Print the post below about staying invested in Tesla instead of diversifying, in full and word for word.

Source passage:
=====

They ain't laughing now though, and as I've said before, only one person ever took my advice and invested, her average buy-in was around $200.

It's so obvious to me, I don't understand why others don't get it.

The financial relationship / manager fellow that Fidelity assigned to my account, and my wife, spent time earlier this year talking about how risky Tesla was and how we should lock in those gains and deploy into something more diversified and less risky. I wanted to explain how everything else looked amazingly risky, and that Tesla was about the only safe place I could see putting our money at that time.

So we stayed put, as we have for ~8 years.

I don't bother trying to explain it to most people. And my wife drives our Model X and Roadster, so she's got the product side of my investment thesis well understood. Beyond that, she trusts me.

For the financial advisor, I listen to the other stuff and he just has to deal with the fact that I'm not diversified.


I expect we'll be having a detailed retirement conversation in the next few weeks, where I expect him to again make the class for more / better diversification. I might, but probably won't, try to explain how Tesla is the least risky place I see to have investments right now. Maybe even safer than US Treasuries (and maybe not).

=====

Data entries:
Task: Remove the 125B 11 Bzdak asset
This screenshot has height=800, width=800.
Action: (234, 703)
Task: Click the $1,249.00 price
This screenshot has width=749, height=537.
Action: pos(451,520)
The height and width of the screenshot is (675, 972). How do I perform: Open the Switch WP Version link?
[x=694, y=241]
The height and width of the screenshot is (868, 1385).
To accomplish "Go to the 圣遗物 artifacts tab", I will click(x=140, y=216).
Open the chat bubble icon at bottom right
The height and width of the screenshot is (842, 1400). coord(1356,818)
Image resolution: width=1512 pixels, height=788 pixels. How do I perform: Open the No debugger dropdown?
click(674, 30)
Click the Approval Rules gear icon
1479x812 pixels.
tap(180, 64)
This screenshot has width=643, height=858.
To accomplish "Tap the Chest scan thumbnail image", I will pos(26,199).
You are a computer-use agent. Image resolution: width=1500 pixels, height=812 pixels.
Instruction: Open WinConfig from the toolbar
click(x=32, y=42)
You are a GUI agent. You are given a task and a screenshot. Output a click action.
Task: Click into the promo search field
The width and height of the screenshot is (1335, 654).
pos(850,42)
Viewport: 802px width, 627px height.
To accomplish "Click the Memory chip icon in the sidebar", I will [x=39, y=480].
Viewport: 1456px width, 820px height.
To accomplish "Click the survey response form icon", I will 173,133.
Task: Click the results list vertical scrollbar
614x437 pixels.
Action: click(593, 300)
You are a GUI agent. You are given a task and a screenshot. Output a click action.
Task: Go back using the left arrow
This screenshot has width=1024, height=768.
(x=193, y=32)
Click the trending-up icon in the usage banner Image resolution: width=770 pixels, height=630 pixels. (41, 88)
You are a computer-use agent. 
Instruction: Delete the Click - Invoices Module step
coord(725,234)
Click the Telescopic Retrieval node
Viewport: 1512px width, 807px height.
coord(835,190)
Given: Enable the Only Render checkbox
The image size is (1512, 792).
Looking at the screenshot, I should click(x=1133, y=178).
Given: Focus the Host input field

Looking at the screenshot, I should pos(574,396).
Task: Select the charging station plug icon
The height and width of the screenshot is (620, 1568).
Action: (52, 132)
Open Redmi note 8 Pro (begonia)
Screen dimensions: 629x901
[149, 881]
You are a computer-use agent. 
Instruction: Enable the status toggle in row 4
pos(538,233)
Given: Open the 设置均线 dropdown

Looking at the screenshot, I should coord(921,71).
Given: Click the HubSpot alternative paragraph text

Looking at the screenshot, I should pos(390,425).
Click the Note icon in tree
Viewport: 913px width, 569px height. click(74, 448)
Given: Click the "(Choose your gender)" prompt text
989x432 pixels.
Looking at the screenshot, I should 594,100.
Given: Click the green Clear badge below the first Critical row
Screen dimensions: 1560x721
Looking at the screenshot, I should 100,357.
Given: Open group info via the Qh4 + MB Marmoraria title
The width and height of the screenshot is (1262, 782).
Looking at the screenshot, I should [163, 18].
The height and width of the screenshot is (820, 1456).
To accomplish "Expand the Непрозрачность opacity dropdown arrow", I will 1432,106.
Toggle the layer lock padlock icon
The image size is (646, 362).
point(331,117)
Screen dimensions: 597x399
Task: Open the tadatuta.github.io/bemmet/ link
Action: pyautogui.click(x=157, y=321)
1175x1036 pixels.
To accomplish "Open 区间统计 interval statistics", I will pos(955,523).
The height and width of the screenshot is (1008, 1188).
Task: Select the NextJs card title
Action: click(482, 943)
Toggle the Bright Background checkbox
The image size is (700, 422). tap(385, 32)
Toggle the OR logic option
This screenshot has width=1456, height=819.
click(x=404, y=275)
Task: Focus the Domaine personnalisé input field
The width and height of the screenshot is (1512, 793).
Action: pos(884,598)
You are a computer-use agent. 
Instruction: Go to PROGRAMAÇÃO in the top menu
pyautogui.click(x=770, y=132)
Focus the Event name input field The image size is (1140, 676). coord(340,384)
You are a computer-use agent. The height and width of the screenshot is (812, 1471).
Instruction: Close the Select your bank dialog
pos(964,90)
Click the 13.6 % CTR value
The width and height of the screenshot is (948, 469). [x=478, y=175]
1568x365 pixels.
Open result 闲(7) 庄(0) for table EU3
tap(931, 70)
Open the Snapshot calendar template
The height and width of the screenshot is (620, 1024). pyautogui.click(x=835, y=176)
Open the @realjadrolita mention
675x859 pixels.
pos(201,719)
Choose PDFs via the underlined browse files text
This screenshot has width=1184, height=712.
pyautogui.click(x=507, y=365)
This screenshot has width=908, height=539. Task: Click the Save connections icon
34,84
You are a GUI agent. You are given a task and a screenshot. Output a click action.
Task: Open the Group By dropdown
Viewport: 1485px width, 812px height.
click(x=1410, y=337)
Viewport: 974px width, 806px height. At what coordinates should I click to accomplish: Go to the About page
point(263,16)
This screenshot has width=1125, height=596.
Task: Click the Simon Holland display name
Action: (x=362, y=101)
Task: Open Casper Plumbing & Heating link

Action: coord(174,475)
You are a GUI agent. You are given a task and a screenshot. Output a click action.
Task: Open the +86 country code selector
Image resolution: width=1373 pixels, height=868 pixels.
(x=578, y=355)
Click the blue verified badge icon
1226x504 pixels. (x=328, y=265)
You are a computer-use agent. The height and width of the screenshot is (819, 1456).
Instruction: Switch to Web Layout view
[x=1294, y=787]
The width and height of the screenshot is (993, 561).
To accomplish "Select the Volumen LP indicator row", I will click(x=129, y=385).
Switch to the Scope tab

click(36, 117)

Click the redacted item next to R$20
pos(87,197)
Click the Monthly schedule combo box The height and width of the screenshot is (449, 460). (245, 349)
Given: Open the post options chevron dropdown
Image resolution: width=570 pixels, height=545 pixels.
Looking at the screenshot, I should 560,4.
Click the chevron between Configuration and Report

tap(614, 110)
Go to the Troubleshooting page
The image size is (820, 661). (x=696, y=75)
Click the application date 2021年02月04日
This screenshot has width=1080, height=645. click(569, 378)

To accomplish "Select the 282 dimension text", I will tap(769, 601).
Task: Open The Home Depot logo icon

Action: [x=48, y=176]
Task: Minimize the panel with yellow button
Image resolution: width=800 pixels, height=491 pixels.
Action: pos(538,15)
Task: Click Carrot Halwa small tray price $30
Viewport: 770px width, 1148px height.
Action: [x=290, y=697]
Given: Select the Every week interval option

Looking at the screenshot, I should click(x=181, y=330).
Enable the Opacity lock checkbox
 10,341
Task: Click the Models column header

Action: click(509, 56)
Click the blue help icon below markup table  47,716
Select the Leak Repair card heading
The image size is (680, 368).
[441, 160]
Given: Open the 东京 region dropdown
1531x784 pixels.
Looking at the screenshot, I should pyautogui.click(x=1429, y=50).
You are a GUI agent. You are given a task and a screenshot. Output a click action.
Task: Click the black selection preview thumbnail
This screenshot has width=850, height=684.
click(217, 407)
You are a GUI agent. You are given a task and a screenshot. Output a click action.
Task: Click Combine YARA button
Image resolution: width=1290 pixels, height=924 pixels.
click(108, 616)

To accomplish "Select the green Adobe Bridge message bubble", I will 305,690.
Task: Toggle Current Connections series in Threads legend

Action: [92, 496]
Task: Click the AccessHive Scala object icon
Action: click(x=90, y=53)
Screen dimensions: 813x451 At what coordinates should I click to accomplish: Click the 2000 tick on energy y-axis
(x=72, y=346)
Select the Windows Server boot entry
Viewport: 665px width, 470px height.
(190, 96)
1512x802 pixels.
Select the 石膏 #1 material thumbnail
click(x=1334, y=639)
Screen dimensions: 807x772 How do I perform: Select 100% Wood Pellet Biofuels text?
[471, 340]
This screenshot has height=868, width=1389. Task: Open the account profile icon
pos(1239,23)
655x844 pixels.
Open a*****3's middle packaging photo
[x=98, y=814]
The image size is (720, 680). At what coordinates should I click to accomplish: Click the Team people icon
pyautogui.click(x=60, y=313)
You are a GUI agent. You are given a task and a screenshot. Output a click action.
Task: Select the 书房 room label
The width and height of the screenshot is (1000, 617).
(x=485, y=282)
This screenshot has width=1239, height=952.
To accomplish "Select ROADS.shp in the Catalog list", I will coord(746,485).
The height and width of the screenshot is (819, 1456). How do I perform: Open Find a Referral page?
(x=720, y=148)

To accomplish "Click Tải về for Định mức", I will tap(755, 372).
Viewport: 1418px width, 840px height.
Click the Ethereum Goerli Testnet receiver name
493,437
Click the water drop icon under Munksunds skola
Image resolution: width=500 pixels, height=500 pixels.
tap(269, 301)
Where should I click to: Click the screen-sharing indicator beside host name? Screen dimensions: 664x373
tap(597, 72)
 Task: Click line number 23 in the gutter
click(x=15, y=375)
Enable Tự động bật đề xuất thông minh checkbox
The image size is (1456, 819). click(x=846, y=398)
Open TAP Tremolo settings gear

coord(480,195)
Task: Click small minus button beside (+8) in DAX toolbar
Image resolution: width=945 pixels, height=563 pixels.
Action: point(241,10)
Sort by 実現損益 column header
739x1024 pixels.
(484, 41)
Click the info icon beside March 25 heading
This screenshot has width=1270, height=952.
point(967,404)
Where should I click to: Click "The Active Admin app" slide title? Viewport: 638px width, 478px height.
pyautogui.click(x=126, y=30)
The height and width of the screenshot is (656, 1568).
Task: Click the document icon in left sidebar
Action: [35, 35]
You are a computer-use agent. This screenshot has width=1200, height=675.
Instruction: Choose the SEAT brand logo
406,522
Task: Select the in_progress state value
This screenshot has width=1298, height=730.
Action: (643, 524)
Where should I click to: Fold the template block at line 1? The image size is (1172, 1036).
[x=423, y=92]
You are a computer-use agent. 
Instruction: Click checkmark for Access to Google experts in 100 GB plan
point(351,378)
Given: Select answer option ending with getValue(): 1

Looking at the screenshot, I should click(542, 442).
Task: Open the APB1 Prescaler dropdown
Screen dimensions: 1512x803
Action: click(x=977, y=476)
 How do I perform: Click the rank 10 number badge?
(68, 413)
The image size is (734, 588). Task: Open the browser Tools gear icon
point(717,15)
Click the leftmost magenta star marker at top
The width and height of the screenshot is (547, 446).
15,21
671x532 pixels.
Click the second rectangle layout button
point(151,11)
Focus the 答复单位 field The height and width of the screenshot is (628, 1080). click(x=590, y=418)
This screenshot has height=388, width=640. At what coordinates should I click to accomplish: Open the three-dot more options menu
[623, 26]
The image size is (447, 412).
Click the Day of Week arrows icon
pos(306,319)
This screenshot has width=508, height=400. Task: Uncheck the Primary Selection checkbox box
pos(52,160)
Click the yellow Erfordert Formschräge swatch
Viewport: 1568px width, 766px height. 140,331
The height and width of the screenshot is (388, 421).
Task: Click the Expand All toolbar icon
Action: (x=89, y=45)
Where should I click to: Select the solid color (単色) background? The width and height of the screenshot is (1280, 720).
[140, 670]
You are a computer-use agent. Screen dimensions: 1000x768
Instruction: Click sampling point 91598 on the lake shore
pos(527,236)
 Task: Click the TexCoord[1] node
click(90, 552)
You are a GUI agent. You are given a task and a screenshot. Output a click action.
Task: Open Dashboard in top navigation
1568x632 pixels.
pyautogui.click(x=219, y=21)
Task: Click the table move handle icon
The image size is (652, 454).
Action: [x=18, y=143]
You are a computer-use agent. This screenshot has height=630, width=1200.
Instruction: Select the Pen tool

=====

The response:
They ain't laughing now though, and as I've said before, only one person ever took my advice and invested, her average buy-in was around $200.

It's so obvious to me, I don't understand why others don't get it.

The financial relationship / manager fellow that Fidelity assigned to my account, and my wife, spent time earlier this year talking about how risky Tesla was and how we should lock in those gains and deploy into something more diversified and less risky. I wanted to explain how everything else looked amazingly risky, and that Tesla was about the only safe place I could see putting our money at that time.

So we stayed put, as we have for ~8 years.

I don't bother trying to explain it to most people. And my wife drives our Model X and Roadster, so she's got the product side of my investment thesis well understood. Beyond that, she trusts me.

For the financial advisor, I listen to the other stuff and he just has to deal with the fact that I'm not diversified.


I expect we'll be having a detailed retirement conversation in the next few weeks, where I expect him to again make the class for more / better diversification. I might, but probably won't, try to explain how Tesla is the least risky place I see to have investments right now. Maybe even safer than US Treasuries (and maybe not).